6 I.3 Batasan Masalah Berdasarkan rumusan masalah diatas, beberapa batasan masalah untuk penelitian ini adalah sebagai berikut : 1. Data yang digunakan adalah data mikrotremor hasil pengukuran di lapangan pada Juli - Agustus 2011 di kota Padang, data relokasi gempabumi dan.data accelerograph periode 2009-2015. Data accelerograph sebagai observation data (validasi). 2. Daerah penelitian berada di Padang dan sekitarnya, dibatasi pada koordinat 0,54º - 1,76º LS dan 99,27º - 100,8º BT. 3. Selain menghasilkan model empiris baru, adapun model empiris lain yang digunakan yaitu model empiris Kanai (1966), model empiris McGuire (1977), dan model empiris Fukushima dan Tanaka (1990).

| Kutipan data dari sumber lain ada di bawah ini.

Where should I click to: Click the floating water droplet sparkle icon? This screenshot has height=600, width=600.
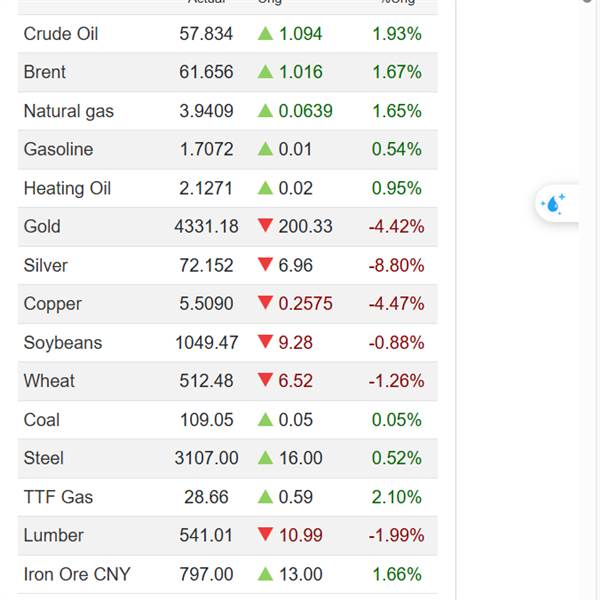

I.4 Tujuan Penelitian Tujuan dalam penelitian ini adalah sebagai berikut : 1. Menghasilkan model empiris baru berdasarkan data accelerograph daerah Padang dan sekitarnya. 2. Menghasilkan dan memetakan estimasi nilai peak ground acceleration dari model empiris baru dan tiga model empiris lain. 3. Membandingkan estimasi nilai peak ground acceleration dari model empiris baru dan tiga model empiris lainnya serta data accelerograph.